N.Y. jury: Cop 'responsible'
for killing African American
 
BY SALM KOLIS  
NEW YORK, June 10—“This proves that you can fight the system,” Juanita Young told the Militant today. She was referring to the verdict handed down three days earlier in a Bronx civil court that found Louis Rivera, the cop who killed her son, Malcolm Ferguson, “100 percent responsible” for the March 2000 fatal shooting.

The jury awarded Young $10.45 million for the wrongful death of her son.

Ferguson, a 23-year-old African American, was shot in the left temple, at point blank range, just blocks from the vestibule where Amadou Diallo, an African immigrant, was killed by cops in 1999 in a hail of 41 bullets. A week before his murder, Ferguson had been arrested and charged with resisting arrest while participating in a protest of the acquittals of the four cops who killed Diallo.

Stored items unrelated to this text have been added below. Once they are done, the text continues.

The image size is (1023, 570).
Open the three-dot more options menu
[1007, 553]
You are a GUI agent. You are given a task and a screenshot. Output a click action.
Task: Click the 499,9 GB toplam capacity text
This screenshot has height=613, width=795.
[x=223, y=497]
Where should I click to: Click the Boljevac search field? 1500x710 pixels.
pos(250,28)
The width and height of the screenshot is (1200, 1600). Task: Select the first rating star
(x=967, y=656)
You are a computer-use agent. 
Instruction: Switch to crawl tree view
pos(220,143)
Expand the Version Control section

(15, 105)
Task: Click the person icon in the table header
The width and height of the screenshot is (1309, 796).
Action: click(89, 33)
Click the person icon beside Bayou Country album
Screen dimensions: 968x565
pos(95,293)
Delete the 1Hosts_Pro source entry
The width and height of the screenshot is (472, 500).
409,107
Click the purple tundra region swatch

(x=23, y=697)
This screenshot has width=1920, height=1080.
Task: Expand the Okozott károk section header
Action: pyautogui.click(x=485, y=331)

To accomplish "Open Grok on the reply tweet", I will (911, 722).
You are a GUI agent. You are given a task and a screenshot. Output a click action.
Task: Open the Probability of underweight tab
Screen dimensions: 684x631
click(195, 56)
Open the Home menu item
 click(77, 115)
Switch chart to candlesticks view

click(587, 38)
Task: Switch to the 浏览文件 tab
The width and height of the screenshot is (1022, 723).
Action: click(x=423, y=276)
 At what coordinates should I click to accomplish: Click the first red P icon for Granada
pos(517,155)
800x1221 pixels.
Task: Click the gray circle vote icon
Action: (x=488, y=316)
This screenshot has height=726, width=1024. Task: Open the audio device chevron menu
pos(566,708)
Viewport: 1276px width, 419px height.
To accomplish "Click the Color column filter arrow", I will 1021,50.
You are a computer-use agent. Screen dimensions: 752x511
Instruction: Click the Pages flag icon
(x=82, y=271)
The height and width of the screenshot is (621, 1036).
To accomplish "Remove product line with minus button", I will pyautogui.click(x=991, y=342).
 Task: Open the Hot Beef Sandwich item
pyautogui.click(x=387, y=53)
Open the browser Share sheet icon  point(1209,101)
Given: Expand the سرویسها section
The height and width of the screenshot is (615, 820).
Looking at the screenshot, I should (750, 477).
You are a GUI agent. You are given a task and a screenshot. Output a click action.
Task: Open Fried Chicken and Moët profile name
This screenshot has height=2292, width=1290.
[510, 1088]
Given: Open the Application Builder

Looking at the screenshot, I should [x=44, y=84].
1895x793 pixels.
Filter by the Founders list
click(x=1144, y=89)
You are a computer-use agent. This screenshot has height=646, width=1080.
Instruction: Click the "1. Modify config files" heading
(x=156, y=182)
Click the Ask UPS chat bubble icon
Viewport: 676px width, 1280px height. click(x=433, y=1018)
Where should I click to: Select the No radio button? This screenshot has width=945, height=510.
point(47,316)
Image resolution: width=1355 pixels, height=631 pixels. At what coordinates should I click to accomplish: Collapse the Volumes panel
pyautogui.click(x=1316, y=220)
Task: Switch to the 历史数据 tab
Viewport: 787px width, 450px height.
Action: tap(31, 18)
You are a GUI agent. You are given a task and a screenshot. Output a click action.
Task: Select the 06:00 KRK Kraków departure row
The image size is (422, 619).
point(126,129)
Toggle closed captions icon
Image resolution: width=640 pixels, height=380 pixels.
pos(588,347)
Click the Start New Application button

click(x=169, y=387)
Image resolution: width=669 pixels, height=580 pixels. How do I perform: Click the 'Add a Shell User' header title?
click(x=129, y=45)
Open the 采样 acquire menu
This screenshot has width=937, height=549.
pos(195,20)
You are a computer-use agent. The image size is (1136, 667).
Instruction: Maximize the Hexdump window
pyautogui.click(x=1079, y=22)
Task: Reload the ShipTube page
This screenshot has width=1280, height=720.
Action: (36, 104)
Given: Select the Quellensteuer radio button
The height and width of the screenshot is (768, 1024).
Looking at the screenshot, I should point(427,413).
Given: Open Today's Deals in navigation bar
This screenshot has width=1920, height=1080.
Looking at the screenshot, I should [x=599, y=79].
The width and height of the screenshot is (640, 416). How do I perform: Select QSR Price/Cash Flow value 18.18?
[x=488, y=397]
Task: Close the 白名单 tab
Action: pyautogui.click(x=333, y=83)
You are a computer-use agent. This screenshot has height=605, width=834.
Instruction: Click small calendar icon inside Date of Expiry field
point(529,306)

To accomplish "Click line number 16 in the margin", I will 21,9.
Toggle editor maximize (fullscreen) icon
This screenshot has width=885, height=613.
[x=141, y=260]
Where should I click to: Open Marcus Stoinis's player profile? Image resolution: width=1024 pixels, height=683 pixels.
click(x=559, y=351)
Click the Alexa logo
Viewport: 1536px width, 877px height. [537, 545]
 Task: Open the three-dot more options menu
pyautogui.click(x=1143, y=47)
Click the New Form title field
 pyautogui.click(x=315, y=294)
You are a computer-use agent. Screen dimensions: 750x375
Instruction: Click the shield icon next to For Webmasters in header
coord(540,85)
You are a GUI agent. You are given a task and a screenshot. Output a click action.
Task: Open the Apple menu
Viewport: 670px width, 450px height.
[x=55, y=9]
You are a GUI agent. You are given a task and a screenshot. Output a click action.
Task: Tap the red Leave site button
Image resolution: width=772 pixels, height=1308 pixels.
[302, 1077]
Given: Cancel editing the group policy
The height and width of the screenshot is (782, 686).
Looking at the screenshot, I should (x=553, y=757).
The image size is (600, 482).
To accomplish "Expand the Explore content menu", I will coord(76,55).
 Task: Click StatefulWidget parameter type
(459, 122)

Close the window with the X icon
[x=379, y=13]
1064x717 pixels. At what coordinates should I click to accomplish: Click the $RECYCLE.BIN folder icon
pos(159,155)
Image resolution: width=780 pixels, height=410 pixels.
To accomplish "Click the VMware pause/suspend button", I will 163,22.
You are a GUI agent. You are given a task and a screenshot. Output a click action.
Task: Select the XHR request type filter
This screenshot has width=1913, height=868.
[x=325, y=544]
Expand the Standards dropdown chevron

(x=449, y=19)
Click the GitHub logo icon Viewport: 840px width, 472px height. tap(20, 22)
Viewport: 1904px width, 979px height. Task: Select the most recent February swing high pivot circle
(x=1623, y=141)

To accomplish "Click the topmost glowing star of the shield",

During his testimony at the trial, Rivera admitted he knew Ferguson was unarmed. Rivera remains an active duty cop, working a desk job, and no longer carries a gun.

“I’m happy to prove my son’s innocence. Now I want the district attorney to bring criminal charges against Rivera,” said Young. “It was the people, the protests, that brought this case to trial. I received very little support from politicians.”

Demonstrations demanding justice for Ferguson were part of mobilizations of thousands in the spring of 2000 condemning police brutality. Throughout this period, then-mayor Rudolph Giuliani consistently defended the cops, vilified the victims, and refused to prosecute any of the police officers involved.

Messages of support flooded in from around the country, reported Young. Supporters who came to attend the trial included Margarita and Tony Rosario, whose son Anthony and nephew Hilton Vega were killed in 1995 by cops in the Bronx; Nicholas Hayward Sr., whose 13-year-old son, Nicholas Hayward Jr., was killed in 1994 by housing police in Brooklyn; and Lynne Stewart, a New York attorney currently appealing her 2005 frame-up conviction on charges of “conspiracy to provide material support to terrorist activity.”

During the trial, the press emphasized Ferguson’s arrest record and allegations that he was carrying heroin at the time he was killed. The city Law Department announced plans to appeal the verdict.

“As long as police brutality continues, I will be out there protesting and trying to stop killer cops from hiding behind their badges,” said Young, who has consistently spoken out against police brutality and has participated in and spoken at many demonstrations on this question. “This case was never about the money. I wanted this cop exposed as a murderer.”